Каждая деталь должна соответствовать определённому стандарту, иметь сертификат качества, гарантирующий её исправное функционирование (прилагается паспорт завода изготовителя).

«В дисциплинарном режиме, напротив, индивидуализация является «нисходящей»: чем более анонимной и функциональной становиться власть, тем больше индивидуализируется те, над кем она отправляется; она отправляется через надзор, а не церемонии; через наблюдение, а не мемориальные повествования; через основанные на «норме» сравнительные измерения, а не генеалогии, ведущиеся от предков; через «отклонения», а не подвиги. В системе дисциплины ребёнок индивидуализируется больше, чем взрослый, больной – больше, чем здоровый, сумасшедший и преступник – больше, чем нормальный и законопослушный.
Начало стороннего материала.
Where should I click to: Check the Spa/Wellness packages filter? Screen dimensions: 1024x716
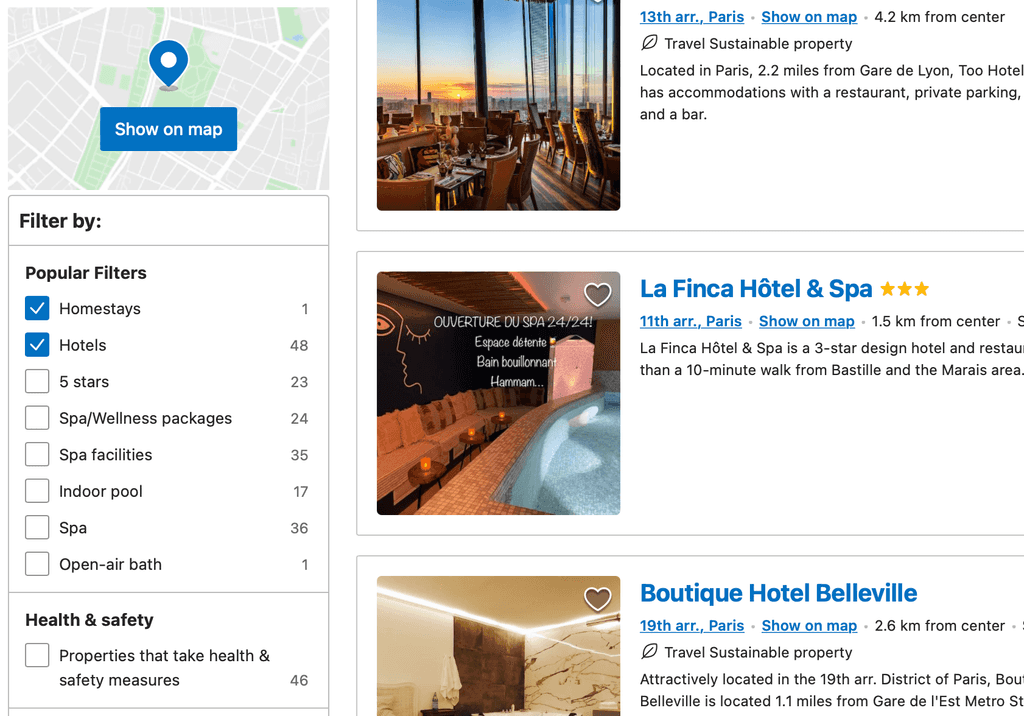(x=37, y=417)
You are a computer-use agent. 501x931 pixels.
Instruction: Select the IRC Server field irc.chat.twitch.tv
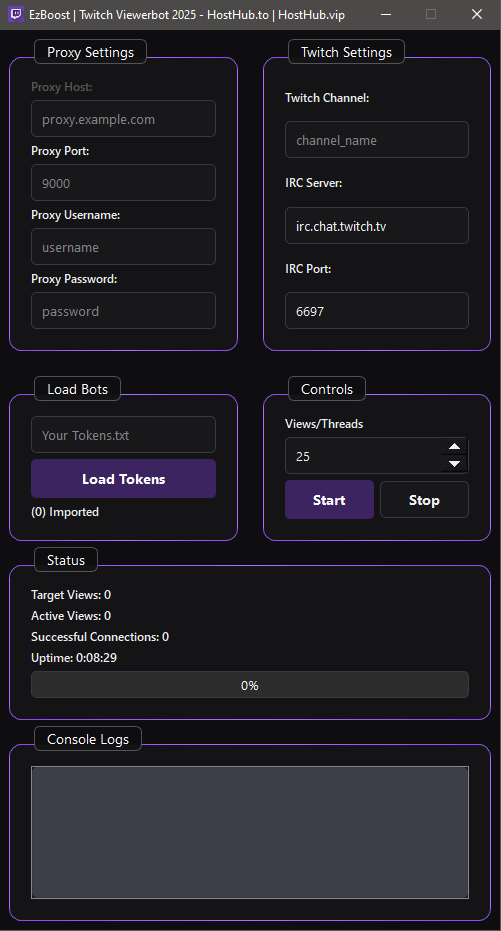click(x=377, y=226)
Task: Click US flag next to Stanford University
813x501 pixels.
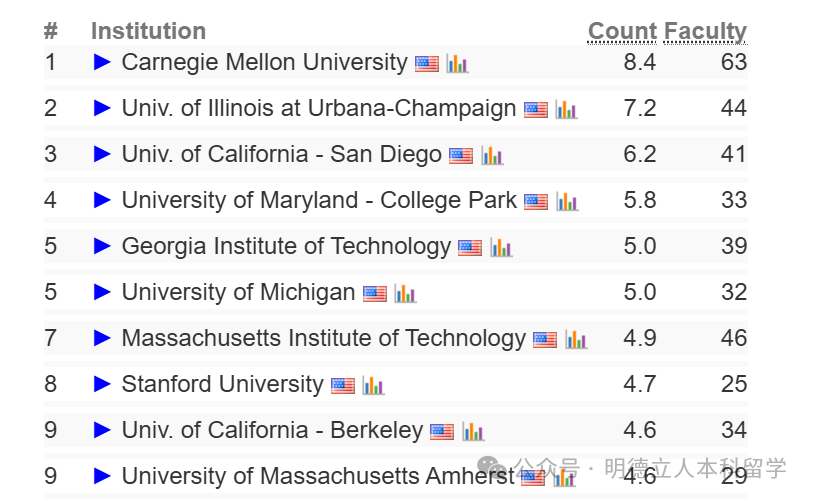Action: pos(343,385)
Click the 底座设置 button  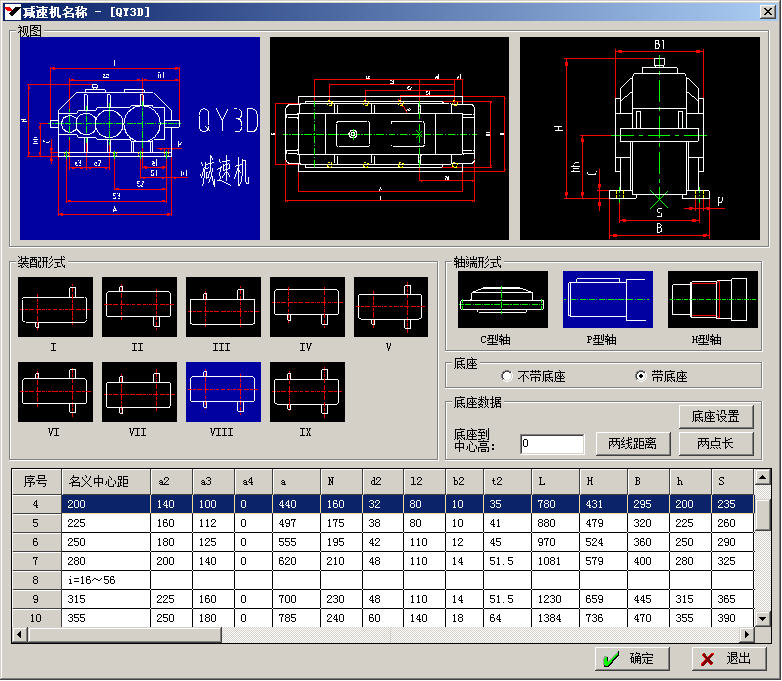716,416
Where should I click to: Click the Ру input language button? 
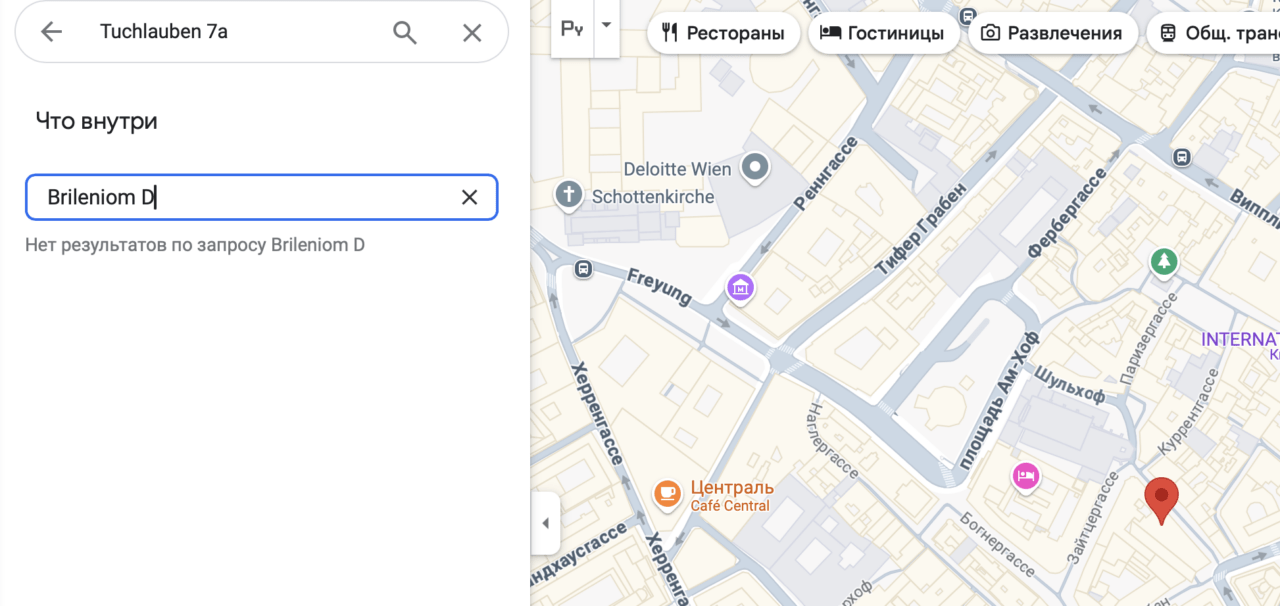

В каждом упомянутом случае все индивидуализирующие механизмы нашей цивилизации направлены именно на первого; если же надо индивидуализировать здорового, нормального и законопослушного взрослого, всегда спрашивают: много ли осталось в нём от ребёнка, какое тайное безумие он несёт в себе, какое серьёзно преступление мечтал совершить. Все науки, формы анализа и практики, имеющие в своём названии корень «психо», происходят от этого исторического переворачивания процедур индивидуализации. Момент перехода от историко-ритуальных механизмов формирования индивидуальности к научно-дисциплинарным механизмам, когда нормальное взяло верх над наследственным, а измерение – над статусом (заменив тем самым индивидуальность человека, которого помнят, индивидуальностью человека исчисляемого), момент, когда стали возможны науки о человеке, есть момент, когда были осуществлены новая технология власти и новая политическая анатомия тела».[17]